Word and item position data

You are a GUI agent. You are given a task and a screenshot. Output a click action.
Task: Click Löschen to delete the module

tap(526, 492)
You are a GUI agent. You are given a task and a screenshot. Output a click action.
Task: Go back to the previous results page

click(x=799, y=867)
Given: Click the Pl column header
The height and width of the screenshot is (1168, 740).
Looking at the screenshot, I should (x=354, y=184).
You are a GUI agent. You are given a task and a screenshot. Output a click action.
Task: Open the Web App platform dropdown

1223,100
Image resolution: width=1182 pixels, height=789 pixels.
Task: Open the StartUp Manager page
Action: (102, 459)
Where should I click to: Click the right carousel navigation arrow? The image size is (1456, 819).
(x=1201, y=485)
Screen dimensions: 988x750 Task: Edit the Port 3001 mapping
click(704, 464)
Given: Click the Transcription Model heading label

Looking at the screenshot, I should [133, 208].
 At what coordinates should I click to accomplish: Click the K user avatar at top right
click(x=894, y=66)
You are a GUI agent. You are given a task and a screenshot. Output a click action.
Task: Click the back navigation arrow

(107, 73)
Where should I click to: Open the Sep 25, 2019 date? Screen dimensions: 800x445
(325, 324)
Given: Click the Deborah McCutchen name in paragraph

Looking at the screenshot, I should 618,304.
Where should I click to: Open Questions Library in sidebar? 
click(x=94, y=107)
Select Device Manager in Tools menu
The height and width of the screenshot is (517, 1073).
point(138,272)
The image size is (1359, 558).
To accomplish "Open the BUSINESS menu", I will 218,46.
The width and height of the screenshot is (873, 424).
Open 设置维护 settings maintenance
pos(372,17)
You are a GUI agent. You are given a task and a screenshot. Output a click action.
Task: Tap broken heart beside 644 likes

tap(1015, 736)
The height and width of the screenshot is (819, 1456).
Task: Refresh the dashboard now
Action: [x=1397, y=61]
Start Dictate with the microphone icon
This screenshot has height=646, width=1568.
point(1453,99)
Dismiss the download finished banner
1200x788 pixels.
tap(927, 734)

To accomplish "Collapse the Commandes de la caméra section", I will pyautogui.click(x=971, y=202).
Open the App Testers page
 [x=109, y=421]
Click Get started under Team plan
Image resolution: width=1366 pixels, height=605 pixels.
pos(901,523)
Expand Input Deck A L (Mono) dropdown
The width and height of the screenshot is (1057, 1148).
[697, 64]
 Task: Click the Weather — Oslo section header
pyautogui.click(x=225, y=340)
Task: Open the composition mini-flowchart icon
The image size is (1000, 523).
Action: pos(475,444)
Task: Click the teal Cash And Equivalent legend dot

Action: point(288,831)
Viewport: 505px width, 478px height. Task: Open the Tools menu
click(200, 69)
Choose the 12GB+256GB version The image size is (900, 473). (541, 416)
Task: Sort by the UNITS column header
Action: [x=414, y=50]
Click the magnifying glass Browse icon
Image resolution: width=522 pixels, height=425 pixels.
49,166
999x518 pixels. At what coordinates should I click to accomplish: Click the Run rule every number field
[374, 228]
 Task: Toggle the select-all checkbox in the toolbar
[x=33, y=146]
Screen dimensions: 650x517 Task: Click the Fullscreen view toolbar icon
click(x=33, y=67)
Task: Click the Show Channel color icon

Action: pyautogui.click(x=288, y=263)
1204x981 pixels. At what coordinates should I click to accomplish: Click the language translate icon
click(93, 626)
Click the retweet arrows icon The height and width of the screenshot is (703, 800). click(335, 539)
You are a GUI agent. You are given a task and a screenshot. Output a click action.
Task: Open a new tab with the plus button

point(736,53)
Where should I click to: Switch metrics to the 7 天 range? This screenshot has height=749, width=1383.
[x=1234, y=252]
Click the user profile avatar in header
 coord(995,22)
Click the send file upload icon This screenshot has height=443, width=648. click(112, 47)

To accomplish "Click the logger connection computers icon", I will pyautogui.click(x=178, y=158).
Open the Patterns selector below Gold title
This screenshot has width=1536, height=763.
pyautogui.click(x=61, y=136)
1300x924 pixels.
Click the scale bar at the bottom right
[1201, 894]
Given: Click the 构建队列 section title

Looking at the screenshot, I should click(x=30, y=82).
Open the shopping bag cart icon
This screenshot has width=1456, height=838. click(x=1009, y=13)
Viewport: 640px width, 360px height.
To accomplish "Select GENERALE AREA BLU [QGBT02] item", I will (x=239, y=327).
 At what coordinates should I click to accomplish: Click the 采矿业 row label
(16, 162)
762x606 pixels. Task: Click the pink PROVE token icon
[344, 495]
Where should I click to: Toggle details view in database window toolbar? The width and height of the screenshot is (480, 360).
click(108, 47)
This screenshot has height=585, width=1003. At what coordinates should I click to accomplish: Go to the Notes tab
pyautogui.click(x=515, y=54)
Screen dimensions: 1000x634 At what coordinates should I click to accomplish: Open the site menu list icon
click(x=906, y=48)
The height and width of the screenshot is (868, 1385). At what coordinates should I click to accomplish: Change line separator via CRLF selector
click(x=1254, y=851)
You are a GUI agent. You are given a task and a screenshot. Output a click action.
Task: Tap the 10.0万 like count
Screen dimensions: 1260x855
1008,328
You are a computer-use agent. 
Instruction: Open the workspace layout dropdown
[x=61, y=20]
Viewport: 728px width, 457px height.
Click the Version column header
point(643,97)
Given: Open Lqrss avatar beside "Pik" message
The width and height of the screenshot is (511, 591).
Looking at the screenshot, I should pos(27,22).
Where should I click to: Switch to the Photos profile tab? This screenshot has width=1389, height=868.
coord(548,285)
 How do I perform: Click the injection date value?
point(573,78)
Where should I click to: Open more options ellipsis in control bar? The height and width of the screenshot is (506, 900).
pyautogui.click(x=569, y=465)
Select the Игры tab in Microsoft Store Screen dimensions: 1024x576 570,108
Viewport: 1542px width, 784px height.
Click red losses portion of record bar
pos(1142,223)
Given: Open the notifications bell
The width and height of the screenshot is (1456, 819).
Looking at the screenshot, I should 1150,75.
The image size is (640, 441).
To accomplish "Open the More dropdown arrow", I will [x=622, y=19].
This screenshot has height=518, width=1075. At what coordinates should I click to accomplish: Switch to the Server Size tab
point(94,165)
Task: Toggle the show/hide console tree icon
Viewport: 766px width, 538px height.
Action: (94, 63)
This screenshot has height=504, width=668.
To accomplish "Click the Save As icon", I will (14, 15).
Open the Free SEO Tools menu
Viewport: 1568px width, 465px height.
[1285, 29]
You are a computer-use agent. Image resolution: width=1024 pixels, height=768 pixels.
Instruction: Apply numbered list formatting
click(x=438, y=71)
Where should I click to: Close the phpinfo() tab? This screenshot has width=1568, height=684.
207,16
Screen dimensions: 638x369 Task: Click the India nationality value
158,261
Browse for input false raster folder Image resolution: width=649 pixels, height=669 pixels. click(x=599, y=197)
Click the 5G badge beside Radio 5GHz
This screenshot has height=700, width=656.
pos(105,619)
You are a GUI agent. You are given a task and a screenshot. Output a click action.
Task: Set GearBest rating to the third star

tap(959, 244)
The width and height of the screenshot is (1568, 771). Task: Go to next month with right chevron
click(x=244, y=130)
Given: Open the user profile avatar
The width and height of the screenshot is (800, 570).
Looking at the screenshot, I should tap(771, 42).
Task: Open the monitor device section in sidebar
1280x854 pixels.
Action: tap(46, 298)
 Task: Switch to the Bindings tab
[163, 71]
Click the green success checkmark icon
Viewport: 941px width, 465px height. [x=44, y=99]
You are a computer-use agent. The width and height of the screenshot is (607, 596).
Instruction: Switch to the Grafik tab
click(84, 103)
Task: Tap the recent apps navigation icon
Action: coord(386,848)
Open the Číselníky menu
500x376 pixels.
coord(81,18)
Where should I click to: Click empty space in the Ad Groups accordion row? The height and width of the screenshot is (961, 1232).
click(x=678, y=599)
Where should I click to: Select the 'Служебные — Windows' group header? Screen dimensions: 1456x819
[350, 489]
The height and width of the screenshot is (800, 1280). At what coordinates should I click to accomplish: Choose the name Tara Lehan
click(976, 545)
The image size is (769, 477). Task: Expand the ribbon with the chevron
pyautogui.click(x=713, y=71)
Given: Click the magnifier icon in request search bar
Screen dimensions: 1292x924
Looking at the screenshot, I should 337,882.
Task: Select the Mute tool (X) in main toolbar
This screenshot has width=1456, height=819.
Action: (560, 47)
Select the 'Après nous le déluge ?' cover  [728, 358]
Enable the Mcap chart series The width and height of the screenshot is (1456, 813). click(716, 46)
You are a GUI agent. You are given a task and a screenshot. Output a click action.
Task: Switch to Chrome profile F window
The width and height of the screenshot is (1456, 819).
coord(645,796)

WHAT YOU NEED TO DO> Rewrite everything from the line containing "How do I perform: Click" down to the line containing "Action: (94, 63)", changing "notifications bell" to "alerts bell" and leaving the rest of those lines unaltered.

WRITTEN RESPONSE>
 How do I perform: Click the injection date value?
point(573,78)
Where should I click to: Open more options ellipsis in control bar? The height and width of the screenshot is (506, 900).
pyautogui.click(x=569, y=465)
Select the Игры tab in Microsoft Store Screen dimensions: 1024x576 570,108
Viewport: 1542px width, 784px height.
Click red losses portion of record bar
pos(1142,223)
Given: Open the alerts bell
The width and height of the screenshot is (1456, 819).
Looking at the screenshot, I should 1150,75.
The image size is (640, 441).
To accomplish "Open the More dropdown arrow", I will [x=622, y=19].
This screenshot has height=518, width=1075. At what coordinates should I click to accomplish: Switch to the Server Size tab
point(94,165)
Task: Toggle the show/hide console tree icon
Viewport: 766px width, 538px height.
Action: (94, 63)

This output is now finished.